Work on this repository is moving to https://github.com/jwr1995/PubSep
This repository provides training and evalution scripts for the DTCN speech separation model described in the paper "Deformable Temporal Convolutional Networks for Monaural Noisy Reverberant Speech Separation" - https://arxiv.org/pdf/2210.15305.pdf.
As baseline TCN schema is also provided along with tools for estimating computational efficiency.
This recipe is a fork of the WHAMandWHAMR recipe in the SpeechBrain library (required, see below). For more help and information on any SpeechBrain related issues:
Data:
- WHAMR
- WSJ0-2Mix
Models:
- Deformable Temporal Convolutional Networks
- Temporal Convolutional Networks (Conv-TasNet without skip connections)

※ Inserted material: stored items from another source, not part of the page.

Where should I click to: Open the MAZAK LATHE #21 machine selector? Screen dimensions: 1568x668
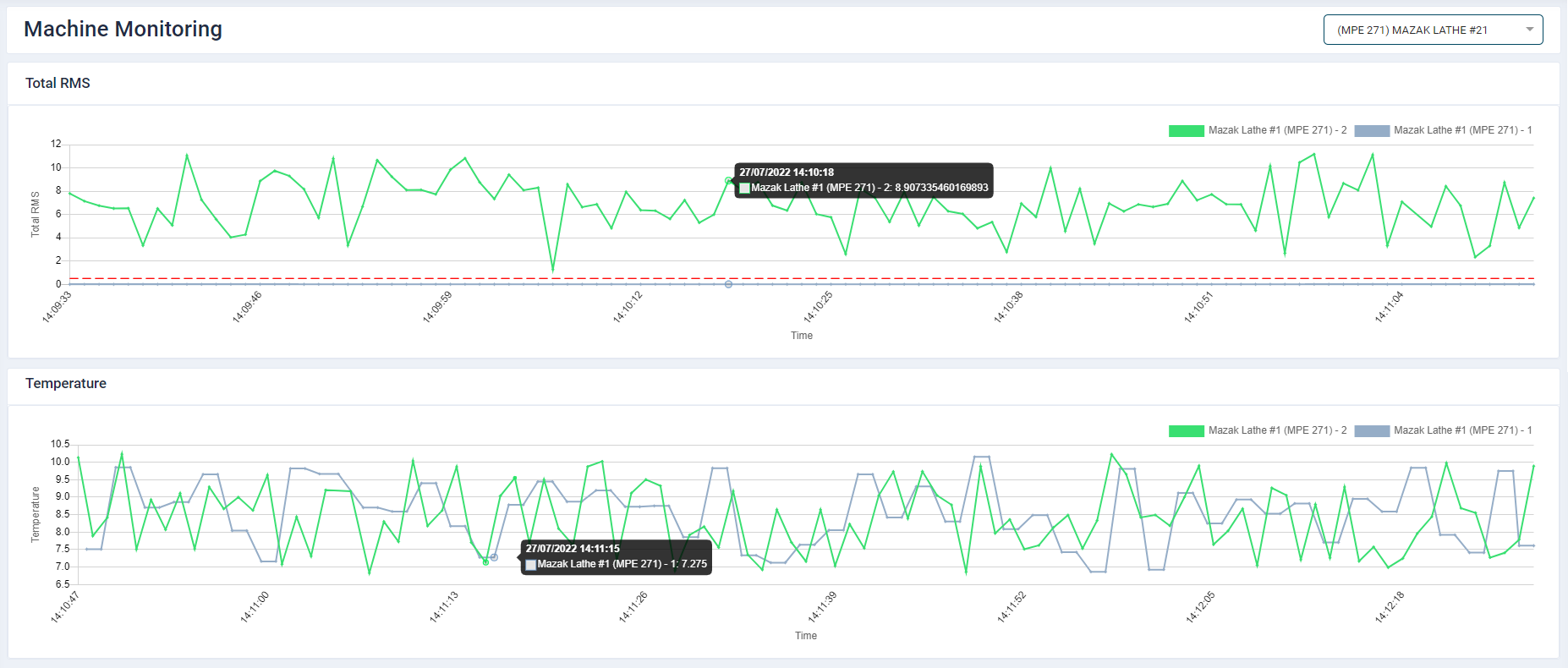1421,30
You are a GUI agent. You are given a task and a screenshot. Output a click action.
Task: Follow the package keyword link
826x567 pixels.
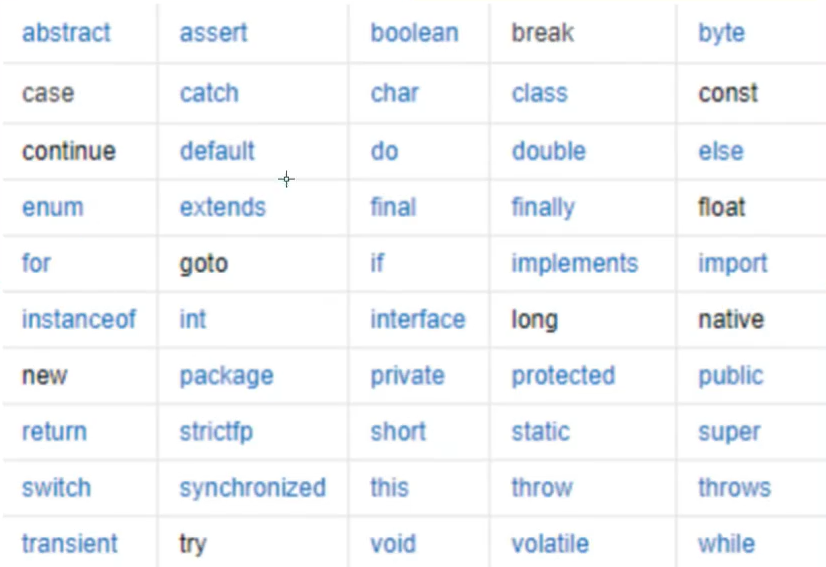pyautogui.click(x=227, y=377)
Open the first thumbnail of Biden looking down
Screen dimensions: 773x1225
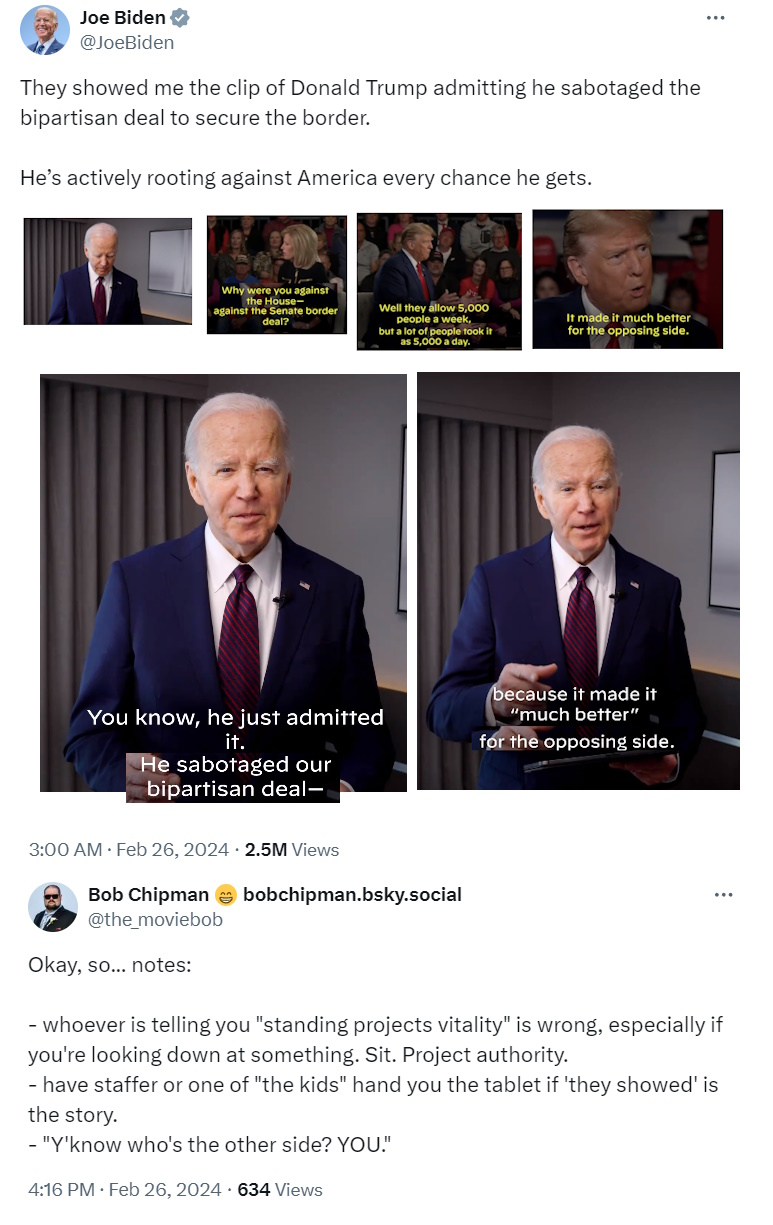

First install SRMRpy and remaining required packages
git clone https://github.com/jfsantos/SRMRpy.git
cd SRMRpy
python setup.py install
pip install -r requirements.txt
Then to run basic training of a DTCN model firstly change the data_folder
hyperparameter in the separation/hparams/deformable/dtcn-whamr.yaml
folder. Then run
cd separation
HPARAMS=hparams/deformable/dtcn-whamr.yaml
python train.py $HPARAMS
or if you wish to use multi GPU (recommended) run
python -m torch.distributed.launch --nproc_per_node=$NGPU train.py $HPARAMS --distributed_launch --distributed_backend='nccl'
replacing NGPU
with the desired number of GPUs to use.
In order to use dynamic mixing you will also need to change the base_folder_dm
and rir_path
hyperparameters, refer to https://github.com/speechbrain/speechbrain/blob/develop/recipes/WHAMandWHAMR/separation/README.md for more info on setting up dynamic mixing in SpeechBrain recipes.
- The main issue at present is mixed precision training with
autocast
enabled. The reason for this is unknown. At present we do not recommend trying to use this functionality.
Please cite the following paper if you make use of any of this codebase:
@INPROCEEDINGS{dtcn23,
author={Ravenscroft, William and Goetze, Stefan and Hain, Thomas},
booktitle={ICASSP 2023 - 2023 IEEE International Conference on Acoustics, Speech and Signal Processing (ICASSP)},
title={Deformable Temporal Convolutional Networks for Monaural Noisy Reverberant Speech Separation},
year={2023},
volume={},
number={},
pages={1-5},
doi={10.1109/ICASSP49357.2023.10095230}}